股関節を始め、関節の変形は、関節周辺の筋肉の働き内容に左右される要素が大きく、動いている時の筋力が不必要に強いことが原因となっていると私は考えています。

動いている時の不必要に強い筋力発生の原因は、股関節構造の不安定性です。

統計によると股関節臼蓋形成不全という状態は、第一子の女児に多い傾向が有るそうです。

股関節の臼蓋形成不全とは、股関節という太ももの骨と骨盤との関節構造が、本来の正常な状態よりも未発達な状態にある病態のことをそう呼びます。

不安定な状態の原因は、骨盤にある寛骨臼というお椀を逆さまにしたような形状部の発達が未熟であることにあります。

股関節は、太もも骨の上端の球体状構造が寛骨臼にはまり込むようなソケット構造の関節であり、筋肉による安定性と骨格構造、及び、補助軟骨組織によって構造の安定性が保たれています。

このうちの骨格構造に形状上の難点があれば、股関節の安定性は、筋肉の能力に頼る率が大きくなります。

筋肉の能力は、筋肉という組織自体の要素よりも、筋肉への活動指令を出す神経の統括器官である中枢神経系(脳・脊髄)、その中でも特に無意識下で運動の管理と調整を行う脳の領域の作業能力によって決まります。

この運動への管理調整作業は、男性よりも平均して女性の方が処理速度が若干遅い傾向にあり、また、中高年期以降、急速に衰える傾向にもあります。

機能が衰えれば、股関節の動作時の安定性は低くなり、安定性が低くなれば、転倒や捻挫の可能性が高くなります。

人は、意識、無意識を問わず、怪我の危険性がある状況への反応は素早く過敏です。

そのような場合、意識とは関係なく、筋肉の緊張、つまり、発揮される筋力量は必要以上に強くなっています。

股関節での不安定性は、それを少しでも脳が感じれば、意識で認識していなくても不必要な筋力量の増加が起きています。

この筋力量が増加する現象には一定の傾向があり、特に股関節が外れそうな方向の動きにその動きを制限するような筋力量の増大が起こり易い傾向にあります。

それが股関節の痛みや違和感を抱えておられる人達が、現在、及び、初期の症状として訴えられる『股関節が開きにくい』『いつの間にか内股歩きになっている』といった現象を引き起こす原因となっています。

人の身体は、人が最も効率的に動く時の特長に合わせて進化(特化)しています。

ですから、本来の人の自然な動きと違った動きを続けると痛みの原因や炎症の原因となります。

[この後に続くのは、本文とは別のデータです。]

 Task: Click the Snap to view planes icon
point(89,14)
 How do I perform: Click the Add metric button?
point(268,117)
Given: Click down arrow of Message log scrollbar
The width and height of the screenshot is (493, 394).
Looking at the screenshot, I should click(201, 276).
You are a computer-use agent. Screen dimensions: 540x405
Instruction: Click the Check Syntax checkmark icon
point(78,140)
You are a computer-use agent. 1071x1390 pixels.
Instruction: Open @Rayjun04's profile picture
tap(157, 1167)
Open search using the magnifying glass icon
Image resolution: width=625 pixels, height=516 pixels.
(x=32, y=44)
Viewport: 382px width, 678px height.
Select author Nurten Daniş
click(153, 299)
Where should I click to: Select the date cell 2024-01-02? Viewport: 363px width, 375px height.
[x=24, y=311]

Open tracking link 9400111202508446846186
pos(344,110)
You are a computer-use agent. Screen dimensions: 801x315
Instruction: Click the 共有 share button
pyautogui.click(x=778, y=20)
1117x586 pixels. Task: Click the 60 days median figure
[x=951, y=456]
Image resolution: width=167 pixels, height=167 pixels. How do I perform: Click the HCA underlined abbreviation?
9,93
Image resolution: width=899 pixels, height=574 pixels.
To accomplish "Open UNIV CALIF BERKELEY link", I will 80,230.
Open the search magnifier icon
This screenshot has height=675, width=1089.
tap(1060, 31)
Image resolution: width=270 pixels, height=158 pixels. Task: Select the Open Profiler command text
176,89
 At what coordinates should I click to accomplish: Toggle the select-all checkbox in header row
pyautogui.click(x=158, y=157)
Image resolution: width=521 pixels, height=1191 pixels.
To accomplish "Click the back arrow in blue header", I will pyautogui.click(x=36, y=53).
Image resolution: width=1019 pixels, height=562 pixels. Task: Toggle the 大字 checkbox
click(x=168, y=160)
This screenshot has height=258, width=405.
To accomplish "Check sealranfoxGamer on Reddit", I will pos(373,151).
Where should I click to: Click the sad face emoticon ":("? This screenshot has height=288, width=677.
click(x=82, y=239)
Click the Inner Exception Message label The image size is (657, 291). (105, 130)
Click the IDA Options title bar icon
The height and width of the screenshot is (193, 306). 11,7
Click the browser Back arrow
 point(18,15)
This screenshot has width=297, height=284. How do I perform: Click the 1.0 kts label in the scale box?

また、正常(理想的)ではない動きでは、関節に加わる負担を取り除く筋肉の能力も低下しています。

負担を取り除く筋肉の能力が低くなっていれば、筋肉が取り逃がした力学的負担は、関節面の軟骨や関節構造物を傷付ける要因となります。

また、不必要な筋力自体も関節運動を邪魔する最も大きな要因であり、その影響で関節軟骨を摩耗させていきます。

これらの結果、変形性股関節症へと移行していく例が多いのです。

最後になりましたが、女性にこのような股関節構造の問題が男性よりも多い理由は、骨盤を始め、関節構造の”張り出し”具合が、女性の方が小さい傾向にあるからです。

また、第一子では、母胎内での成長率が第二子に比べて小さい傾向があること、関節構造をサポートする靭帯や筋肉全体の長さ規格が長めである傾向が男性よりも強いこと等が股関節構造上の不安定性を招きやすくしているからではないかと考えられます。